Return the data that follows exactly, with each line intact.

______________________________

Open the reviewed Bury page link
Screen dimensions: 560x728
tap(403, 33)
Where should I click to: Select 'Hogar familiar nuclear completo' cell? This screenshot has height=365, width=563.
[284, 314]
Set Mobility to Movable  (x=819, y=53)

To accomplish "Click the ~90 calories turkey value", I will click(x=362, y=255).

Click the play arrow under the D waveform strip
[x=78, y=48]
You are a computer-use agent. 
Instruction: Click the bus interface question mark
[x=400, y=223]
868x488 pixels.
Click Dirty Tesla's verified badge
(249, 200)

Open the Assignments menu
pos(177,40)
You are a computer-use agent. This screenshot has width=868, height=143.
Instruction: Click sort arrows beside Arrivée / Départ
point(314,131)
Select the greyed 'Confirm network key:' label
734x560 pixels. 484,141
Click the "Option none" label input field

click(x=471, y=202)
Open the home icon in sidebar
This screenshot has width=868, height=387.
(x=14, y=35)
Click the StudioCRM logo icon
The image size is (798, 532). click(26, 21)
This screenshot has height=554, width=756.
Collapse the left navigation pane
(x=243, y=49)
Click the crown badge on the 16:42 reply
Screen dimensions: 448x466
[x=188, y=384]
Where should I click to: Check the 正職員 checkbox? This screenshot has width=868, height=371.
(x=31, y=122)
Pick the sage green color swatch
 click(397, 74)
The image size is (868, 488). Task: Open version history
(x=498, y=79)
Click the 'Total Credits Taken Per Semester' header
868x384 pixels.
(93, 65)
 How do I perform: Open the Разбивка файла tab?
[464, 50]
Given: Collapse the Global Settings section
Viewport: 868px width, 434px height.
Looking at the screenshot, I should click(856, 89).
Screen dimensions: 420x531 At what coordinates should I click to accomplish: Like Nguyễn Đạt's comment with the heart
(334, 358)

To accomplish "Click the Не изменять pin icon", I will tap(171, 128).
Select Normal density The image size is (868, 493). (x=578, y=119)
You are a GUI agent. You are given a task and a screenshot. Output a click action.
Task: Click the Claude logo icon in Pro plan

______________________________

● Answer for this exercise:
Open the reviewed Bury page link
Screen dimensions: 560x728
tap(403, 33)
Where should I click to: Select 'Hogar familiar nuclear completo' cell? This screenshot has height=365, width=563.
[284, 314]
Set Mobility to Movable  (x=819, y=53)

To accomplish "Click the ~90 calories turkey value", I will click(x=362, y=255).

Click the play arrow under the D waveform strip
[x=78, y=48]
You are a computer-use agent. 
Instruction: Click the bus interface question mark
[x=400, y=223]
868x488 pixels.
Click Dirty Tesla's verified badge
(249, 200)

Open the Assignments menu
pos(177,40)
You are a computer-use agent. This screenshot has width=868, height=143.
Instruction: Click sort arrows beside Arrivée / Départ
point(314,131)
Select the greyed 'Confirm network key:' label
734x560 pixels. 484,141
Click the "Option none" label input field

click(x=471, y=202)
Open the home icon in sidebar
This screenshot has width=868, height=387.
(x=14, y=35)
Click the StudioCRM logo icon
The image size is (798, 532). click(26, 21)
This screenshot has height=554, width=756.
Collapse the left navigation pane
(x=243, y=49)
Click the crown badge on the 16:42 reply
Screen dimensions: 448x466
[x=188, y=384]
Where should I click to: Check the 正職員 checkbox? This screenshot has width=868, height=371.
(x=31, y=122)
Pick the sage green color swatch
 click(397, 74)
The image size is (868, 488). Task: Open version history
(x=498, y=79)
Click the 'Total Credits Taken Per Semester' header
868x384 pixels.
(93, 65)
 How do I perform: Open the Разбивка файла tab?
[464, 50]
Given: Collapse the Global Settings section
Viewport: 868px width, 434px height.
Looking at the screenshot, I should click(856, 89).
Screen dimensions: 420x531 At what coordinates should I click to accomplish: Like Nguyễn Đạt's comment with the heart
(334, 358)

To accomplish "Click the Не изменять pin icon", I will tap(171, 128).
Select Normal density The image size is (868, 493). (x=578, y=119)
You are a GUI agent. You are given a task and a screenshot. Output a click action.
Task: Click the Claude logo icon in Pro plan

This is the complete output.